§ **Goal of the exercise**
Return the part that opens with the line containing "The image size" and closes with the line containing "video-title: Automatic rotary tablet press for pharma… is", copying those lines word for word. Leave the pictures out of your answer.

§ **Data records**
· · · · ·
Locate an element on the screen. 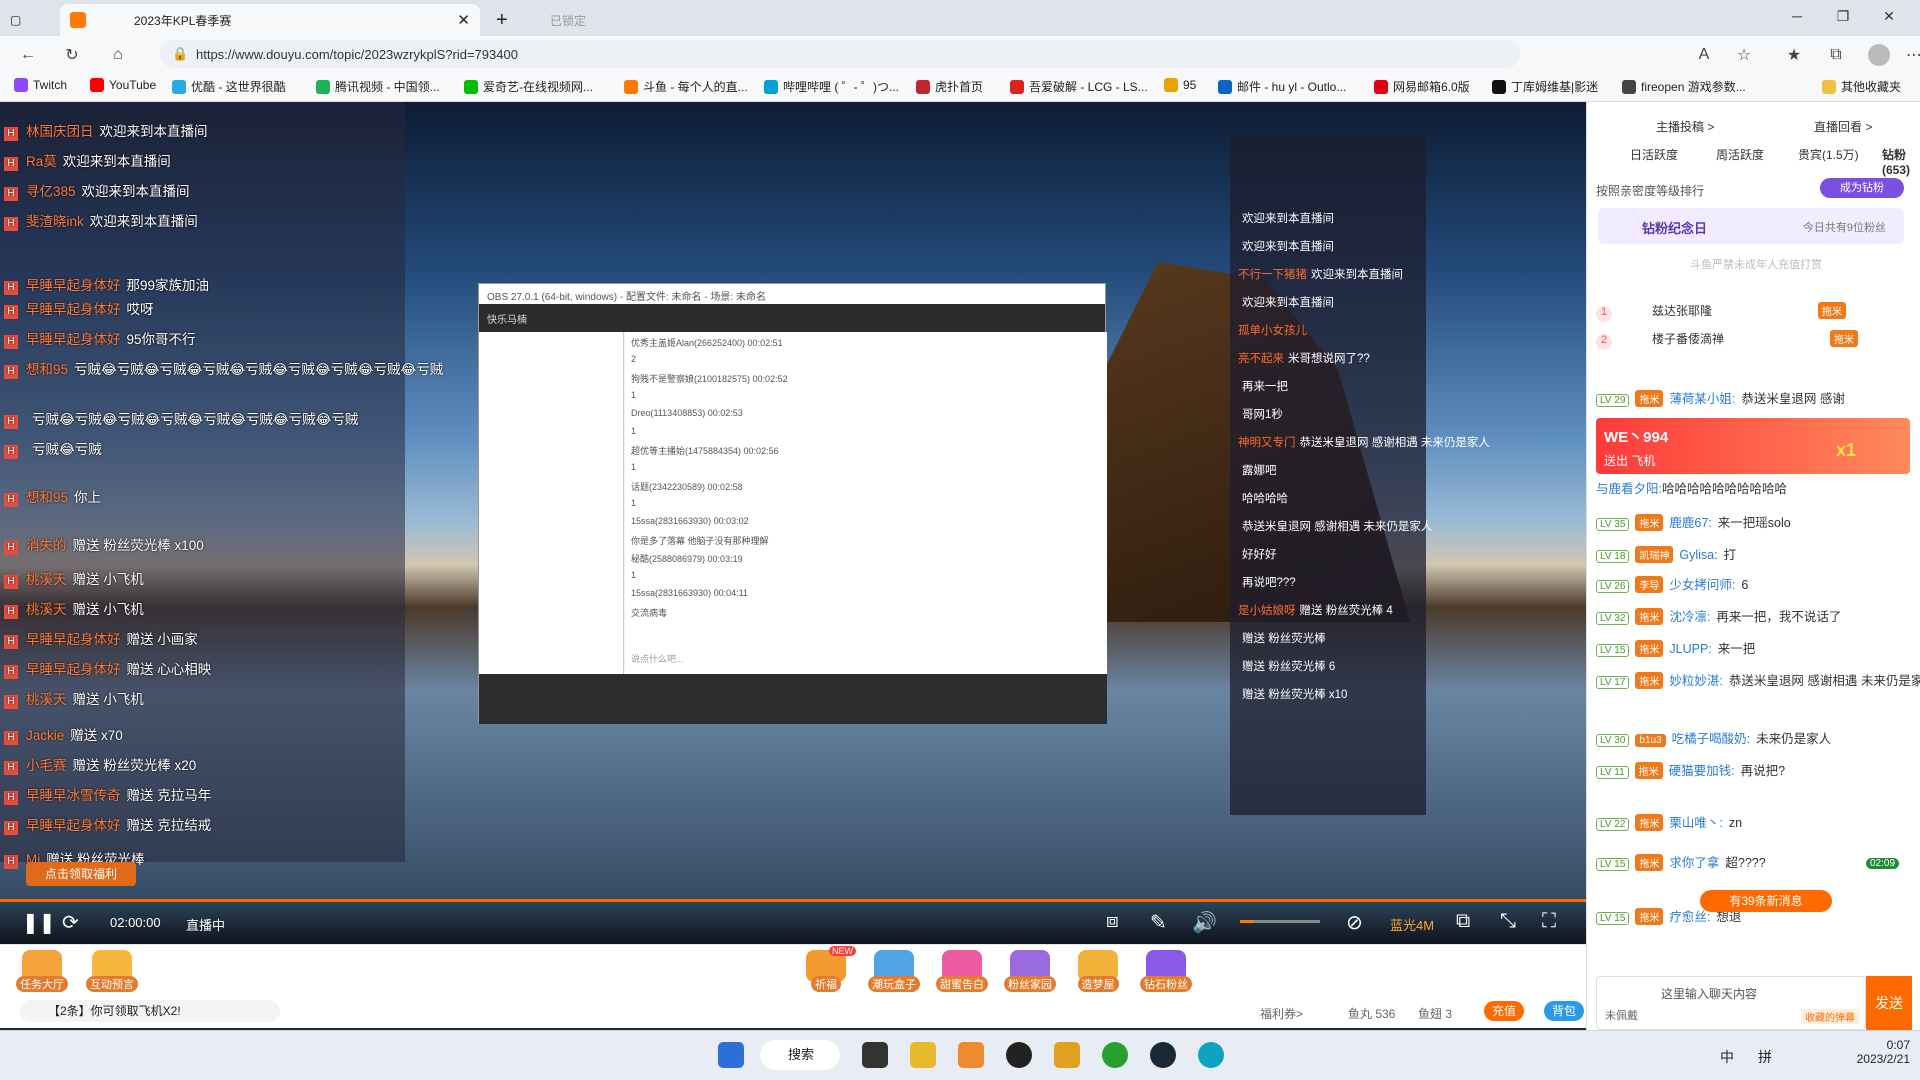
· · · · ·
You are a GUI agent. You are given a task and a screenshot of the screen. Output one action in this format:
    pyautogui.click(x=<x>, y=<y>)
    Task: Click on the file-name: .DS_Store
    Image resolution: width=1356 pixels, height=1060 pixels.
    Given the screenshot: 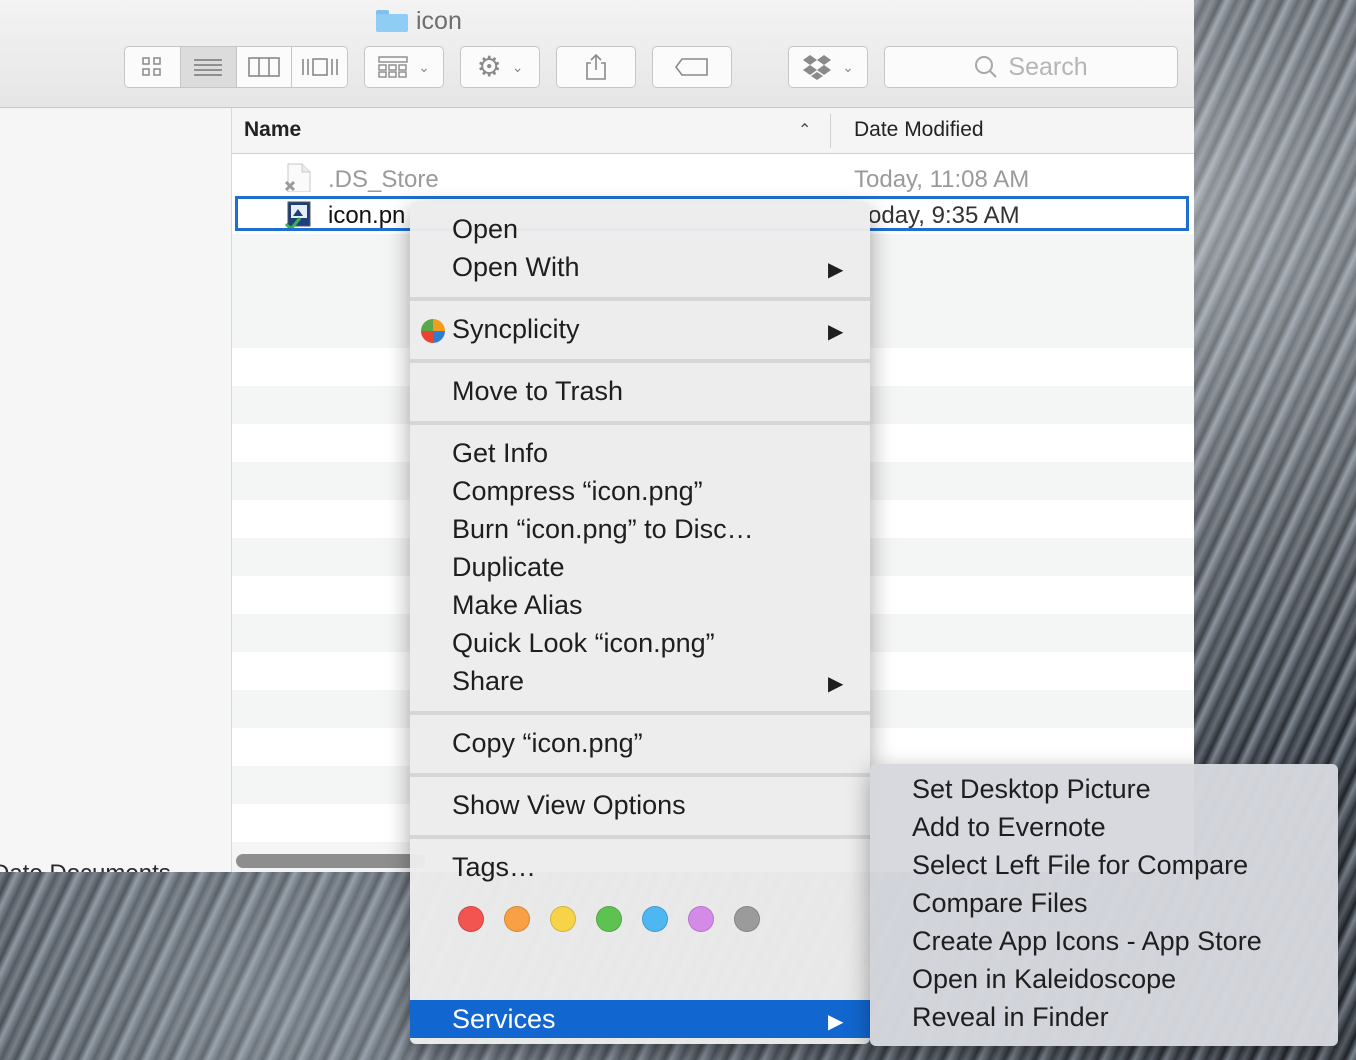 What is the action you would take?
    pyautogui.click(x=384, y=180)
· · · · ·
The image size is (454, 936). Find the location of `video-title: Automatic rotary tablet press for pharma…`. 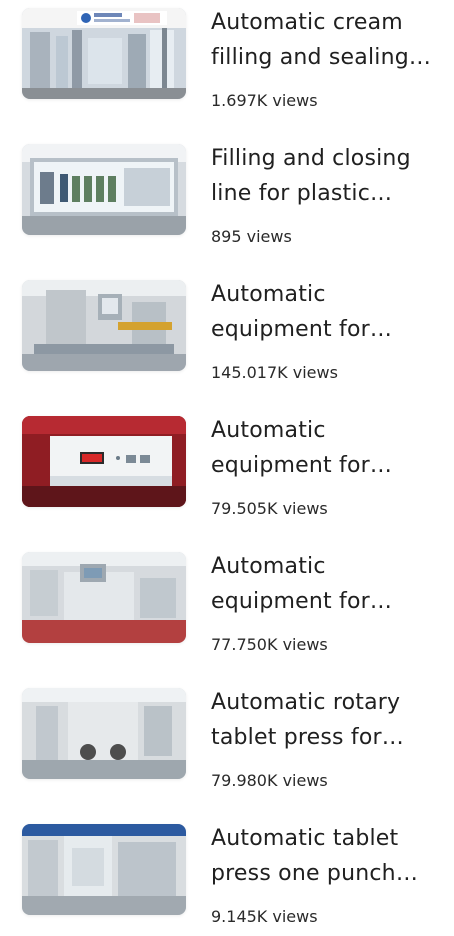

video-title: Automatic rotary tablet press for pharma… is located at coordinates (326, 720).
· · · · ·
§ **Answer section**
The image size is (454, 936). Find the location of `video-title: Automatic rotary tablet press for pharma…`. 

video-title: Automatic rotary tablet press for pharma… is located at coordinates (326, 720).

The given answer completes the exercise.